Flávio havia afirmado anteriormente que apresentaria informações detalhadas sobre a origem e a utilização dos recursos empregados na produção. O filme recebeu recursos do banqueiro Daniel Vorcaro, ligado ao Banco Master, e a negociação passou a ser alvo de investigações.
Ao ser questionado novamente sobre o compromisso, o senador respondeu: “Vocês vão parar no tempo?”. Em seguida, afirmou que a prestação de contas já teria sido apresentada no âmbito de uma investigação conduzida em São Paulo e que informações sobre os gastos também foram divulgadas pela imprensa.
Contrato com Vorcaro
A pergunta feita pelos jornalistas não se limitava aos gastos da produção, mas também à divulgação do contrato firmado com Daniel Vorcaro. Flávio, porém, não confirmou se pretende tornar o documento público.
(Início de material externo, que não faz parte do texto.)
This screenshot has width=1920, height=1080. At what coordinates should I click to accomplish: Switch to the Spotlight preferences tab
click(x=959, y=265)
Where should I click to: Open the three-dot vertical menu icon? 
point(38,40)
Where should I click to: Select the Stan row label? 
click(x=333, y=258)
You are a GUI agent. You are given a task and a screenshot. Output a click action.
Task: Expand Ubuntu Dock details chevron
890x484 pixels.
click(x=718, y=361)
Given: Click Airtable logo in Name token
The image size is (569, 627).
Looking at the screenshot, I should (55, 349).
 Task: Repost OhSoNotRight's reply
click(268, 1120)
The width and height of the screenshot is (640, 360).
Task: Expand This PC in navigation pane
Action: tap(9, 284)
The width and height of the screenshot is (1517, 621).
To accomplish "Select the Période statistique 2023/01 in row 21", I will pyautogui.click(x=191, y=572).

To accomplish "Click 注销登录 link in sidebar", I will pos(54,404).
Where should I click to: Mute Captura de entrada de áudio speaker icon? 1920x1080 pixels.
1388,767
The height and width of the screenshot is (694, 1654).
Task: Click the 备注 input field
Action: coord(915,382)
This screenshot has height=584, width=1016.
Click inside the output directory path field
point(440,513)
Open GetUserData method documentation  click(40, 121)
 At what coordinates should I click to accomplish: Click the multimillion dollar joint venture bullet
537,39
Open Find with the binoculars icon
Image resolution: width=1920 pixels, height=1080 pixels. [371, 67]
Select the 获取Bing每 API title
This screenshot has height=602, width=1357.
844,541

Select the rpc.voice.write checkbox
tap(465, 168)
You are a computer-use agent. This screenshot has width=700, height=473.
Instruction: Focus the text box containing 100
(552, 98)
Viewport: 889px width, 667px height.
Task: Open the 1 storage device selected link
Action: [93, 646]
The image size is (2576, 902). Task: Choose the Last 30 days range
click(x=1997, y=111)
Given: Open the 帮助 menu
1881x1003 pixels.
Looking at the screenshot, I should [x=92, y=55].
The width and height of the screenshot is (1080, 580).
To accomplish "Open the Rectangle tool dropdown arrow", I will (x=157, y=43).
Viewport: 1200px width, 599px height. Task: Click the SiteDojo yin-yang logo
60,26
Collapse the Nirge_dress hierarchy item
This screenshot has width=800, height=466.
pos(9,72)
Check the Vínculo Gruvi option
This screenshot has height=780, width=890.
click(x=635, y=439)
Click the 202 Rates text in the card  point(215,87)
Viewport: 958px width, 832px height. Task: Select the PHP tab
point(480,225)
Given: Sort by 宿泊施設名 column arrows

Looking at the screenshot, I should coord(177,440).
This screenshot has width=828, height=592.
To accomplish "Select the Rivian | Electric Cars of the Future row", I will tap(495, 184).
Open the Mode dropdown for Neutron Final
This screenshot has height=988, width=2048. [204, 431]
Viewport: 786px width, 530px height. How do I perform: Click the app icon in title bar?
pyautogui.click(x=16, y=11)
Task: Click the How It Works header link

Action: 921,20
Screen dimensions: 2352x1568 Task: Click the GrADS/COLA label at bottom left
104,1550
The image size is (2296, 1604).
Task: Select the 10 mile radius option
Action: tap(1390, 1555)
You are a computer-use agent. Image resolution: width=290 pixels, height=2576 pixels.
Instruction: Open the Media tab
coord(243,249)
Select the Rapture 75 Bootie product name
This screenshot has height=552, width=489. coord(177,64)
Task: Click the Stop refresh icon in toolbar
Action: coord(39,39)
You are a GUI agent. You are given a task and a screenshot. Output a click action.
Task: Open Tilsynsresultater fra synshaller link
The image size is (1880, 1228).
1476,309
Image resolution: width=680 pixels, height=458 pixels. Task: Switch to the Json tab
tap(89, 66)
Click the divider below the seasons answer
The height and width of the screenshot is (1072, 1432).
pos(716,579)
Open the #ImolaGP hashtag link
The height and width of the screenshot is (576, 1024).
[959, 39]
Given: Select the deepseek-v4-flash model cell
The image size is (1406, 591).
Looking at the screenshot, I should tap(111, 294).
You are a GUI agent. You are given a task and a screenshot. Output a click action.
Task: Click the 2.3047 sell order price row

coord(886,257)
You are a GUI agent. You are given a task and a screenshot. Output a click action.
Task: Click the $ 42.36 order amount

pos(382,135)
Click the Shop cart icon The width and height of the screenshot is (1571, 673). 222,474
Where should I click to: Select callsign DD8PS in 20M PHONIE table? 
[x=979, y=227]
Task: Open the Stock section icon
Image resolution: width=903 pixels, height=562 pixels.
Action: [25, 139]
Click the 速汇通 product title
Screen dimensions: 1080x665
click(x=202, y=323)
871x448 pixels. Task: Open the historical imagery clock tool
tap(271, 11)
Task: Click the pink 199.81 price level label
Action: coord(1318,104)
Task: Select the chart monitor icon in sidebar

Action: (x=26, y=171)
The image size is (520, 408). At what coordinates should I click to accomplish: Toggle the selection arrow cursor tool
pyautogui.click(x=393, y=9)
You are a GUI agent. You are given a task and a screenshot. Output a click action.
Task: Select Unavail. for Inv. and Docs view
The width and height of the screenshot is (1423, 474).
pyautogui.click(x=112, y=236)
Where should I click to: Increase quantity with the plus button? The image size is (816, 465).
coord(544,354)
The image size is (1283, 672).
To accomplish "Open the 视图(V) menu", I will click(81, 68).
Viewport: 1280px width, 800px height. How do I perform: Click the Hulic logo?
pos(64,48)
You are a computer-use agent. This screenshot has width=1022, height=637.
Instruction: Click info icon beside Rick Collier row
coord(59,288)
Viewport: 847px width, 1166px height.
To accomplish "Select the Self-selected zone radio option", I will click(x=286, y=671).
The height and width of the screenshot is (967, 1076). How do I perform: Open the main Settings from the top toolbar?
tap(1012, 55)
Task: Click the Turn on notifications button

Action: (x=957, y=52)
O senador argumentou que se trata de uma relação privada, sem contrapartida de recursos públicos. Segundo ele, o dinheiro utilizado no projeto teria origem em um fundo particular.
Flávio também afirmou que a produtora Go Up já apresentou informações sobre os gastos do filme às autoridades. A empresa declarou que o longa custou cerca de R$ 75 milhões. Entretanto, segundo informações divulgadas pela imprensa, um laudo apresentado pela produtora não detalhou os financiadores nem apresentou notas fiscais emitidas pelos fornecedores.
R$ 61 milhões
A origem dos recursos ganhou destaque depois que veio a público uma negociação entre Flávio Bolsonaro e Daniel Vorcaro. O senador teria solicitado R$ 61 milhões ao banqueiro para a produção de Dark Horse.
Inicialmente, Flávio negou ter feito o pedido. Após a divulgação de um áudio, porém, reconheceu que havia negociado o financiamento do filme com Vorcaro. O episódio passou a integrar as investigações sobre as movimentações financeiras relacionadas ao projeto.
Em julho, Flávio havia se comprometido a apresentar esclarecimentos sobre o financiamento. Cerca de três meses depois, voltou a ser questionado sobre o assunto e transferiu para a produtora a responsabilidade pela apresentação das contas.
Investigação da Polícia Federal
A nova cobrança ocorreu em um momento de avanço das investigações. Na sexta-feira (21), o ministro Flávio Dino, do Supremo Tribunal Federal (STF), autorizou a Polícia Federal a acessar provas apreendidas pela Polícia Civil de São Paulo em uma operação envolvendo a Go Up, produtora responsável pelo filme.
O material poderá ser utilizado na investigação conduzida pela PF sobre a destinação de emendas parlamentares à produtora. A apuração está sob relatoria de Dino.
Durante a entrevista na Fiesp, Flávio não respondeu diretamente se pretende divulgar o contrato com Vorcaro. Em vez disso, passou a criticar a imprensa e direcionou questionamentos para o governo do presidente Luiz Inácio Lula da Silva, citando também o caso Banco Master e integrantes do governo e do PT.
As acusações feitas pelo candidato contra Lula e outras pessoas foram apresentadas durante a entrevista sem que ele apresentasse, naquele momento, provas para sustentá-las.
O episódio mantém o financiamento de Dark Horse no centro das atenções durante a campanha presidencial. Com a investigação da PF avançando e novas cobranças sobre a origem e a aplicação dos recursos, Flávio Bolsonaro segue sendo pressionado a esclarecer os detalhes da negociação envolvendo o filme e Daniel Vorcaro.